E-commerce has boomed and is here to stay, but I’m still no convert. I believe the shopping malls will fully rebound; crowding and pollution will continue to drive people to the air-conditioned comfort of malls.

People, however, are rediscovering the delights of the outdoors, and property developers may want to factor this into their expansion plans. The preference for al fresco dining will likely be sustained beyond this pandemic, and it will put greater pressure for clean air and good landscaping in commercial areas.

It looks like biking is here to stay, with bicycle lanes now being installed all over Metro Manila and other areas. It’s good for the health and the environment.

To avoid going stir-crazy, people discovered the joys of gardening, cooking and baking. Hand-kneading bread dough can be particularly de-stressing.

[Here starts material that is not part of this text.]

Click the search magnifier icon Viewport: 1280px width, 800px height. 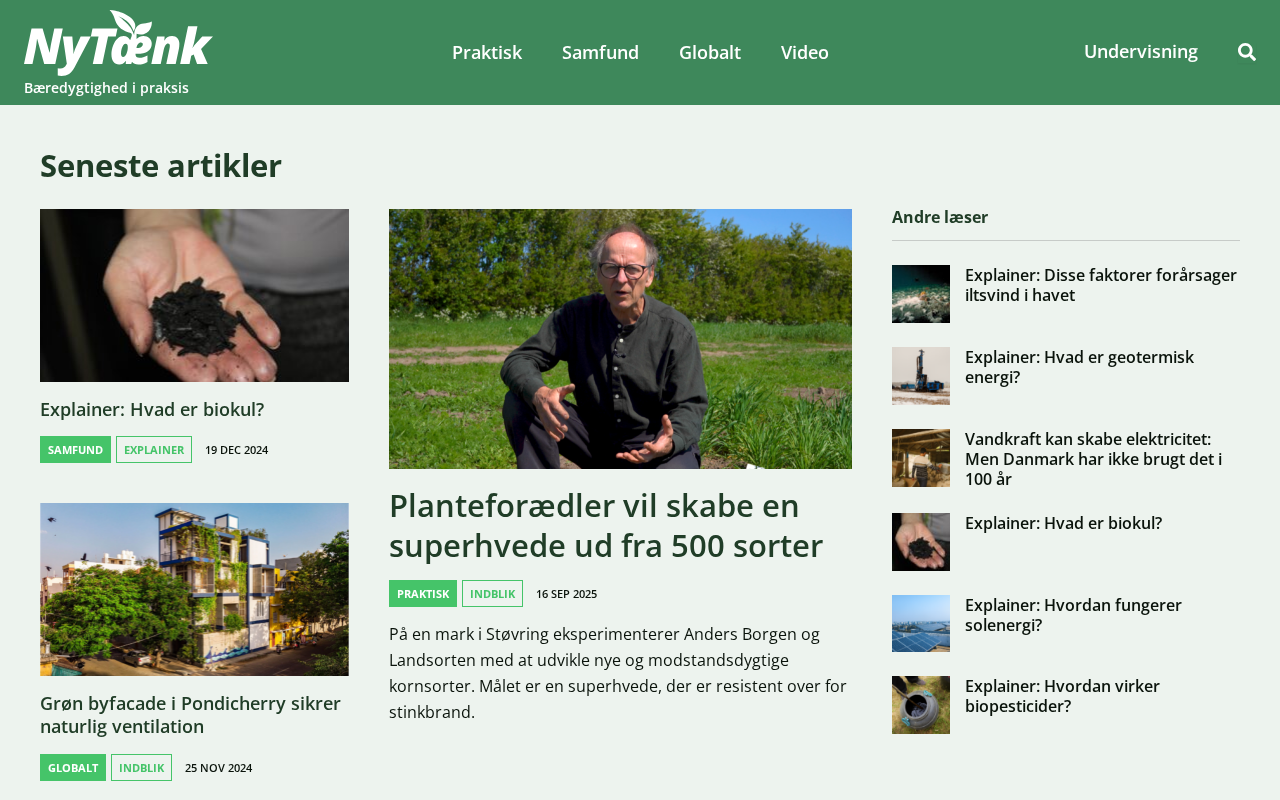[x=1247, y=52]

Gardening suppliers are overjoyed; even with prices skyrocketing to ridiculous levels, plants are among the top gifts this Christmas. People are growing vegetables such as okra and tomatoes in small garden patches and even tin cans.

The coconut industry is among the beneficiaries of the pandemic, with the high demand for virgin coconut oil. It’s a labor-intensive sector so VCO, which scientific studies have confirmed to be effective as treatment for COVID-19, is also providing employment in the agriculture sector. Our officials should work for international recognition of the efficacy of VCO against coronaviruses.

Lagundi, found in scientific studies to be effective against cough, is also undergoing new tests as supplemental treatment for COVID. I have a potted lagundi now growing rapidly in a sunny spot in my garden; at least its price hasn’t gone through the roof… yet.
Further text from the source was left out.